A2: Textos Sagrados

A SEGUNDA Alegação é a de que todos os assim considerados Textos Sagrados estão sujeitos à aceitação e interpretação da instância final de julgamento da consciência individual como o único poder capaz de tomar qualquer afirmação como verdadeira, incluindo toda a interpretação tradicional a respeito da suposta garantia de validação de qualquer parte de um texto, incluindo todas as chaves de sentido das traduções escolásticas e dos conteúdos etimológicos.

Alegação #1: Bíblia, ou Sagradas Escrituras

A PRIMEIRA Alegação é a de que a Bíblia, também referida como Sagradas Escrituras, é uma obra humana, originalmente e eventualmente inspirada, mas não confundida, com a Palavra de Deus, e que não deve ser considerada como fonte de autoridade para além da consciência individual do crente que é espiritualmente informado pela verdadeira autoritativa e nunca provada fonte de toda a verdade, i.e. o próprio Espírito Santo de Deus.

Prefácio, ou Carta-Mandato do Livro das Alegações

O propósito primário deste Livro das Alegações é o de compartilhar a mais simples, clara e assertiva versão das minhas idéias e crenças expressas através das obras publicadas nos últimos três anos, em consonância com o conceito de que uma das mais preciosas atividades humanas além do louvor à Glória de Deus é o testemunho da bondade divina e da nossa correspondente necessidade humana de salvação.

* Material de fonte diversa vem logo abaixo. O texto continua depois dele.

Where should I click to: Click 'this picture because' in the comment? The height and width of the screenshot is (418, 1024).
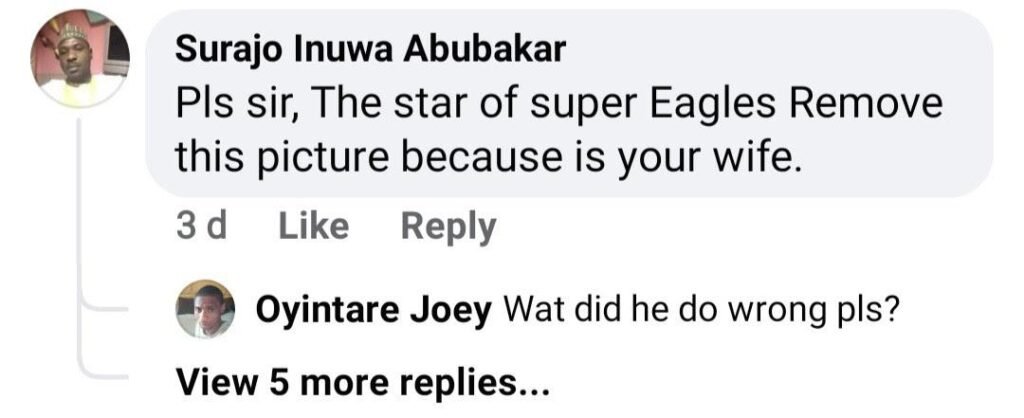(367, 157)
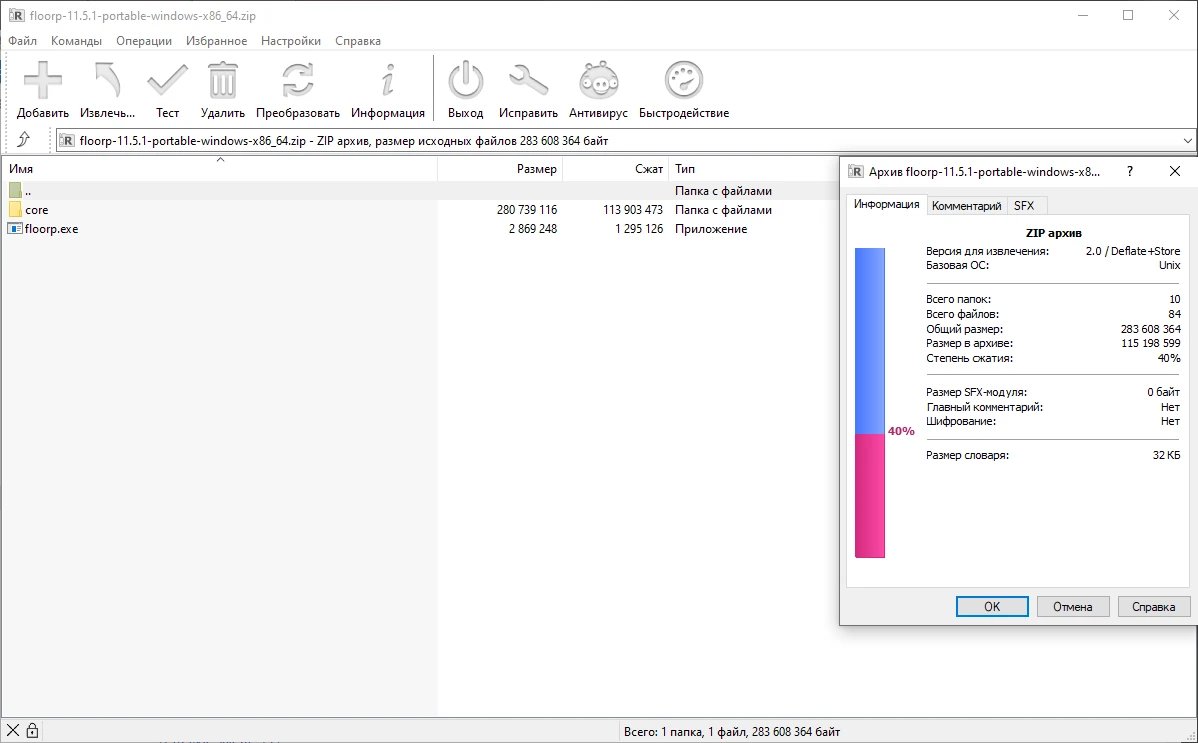
Task: Click the up one level arrow
Action: tap(24, 140)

Além disso, um propósito secundário pode ser encontrado no incentivo à consideração das alegações espirituais como realidades garantidas nos corações de todos os seres humanos, sendo assim uma forma de serviço a provocação da consciência dessa realidade através da expressão da minha própria coleção de crenças, mesmo que isso funcione apenas para a clarificação de crenças alheias que estejam em total oposição às minhas próprias.

Finalmente, um terceiro propósito consiste no trabalho para prover a mais apropriada e completa resposta para a preparação à condição amaldiçoada da vida humana na forma específica do seu mais drástico efeito, i.e. a morte das pessoas ao nosso redor e a nossa própria.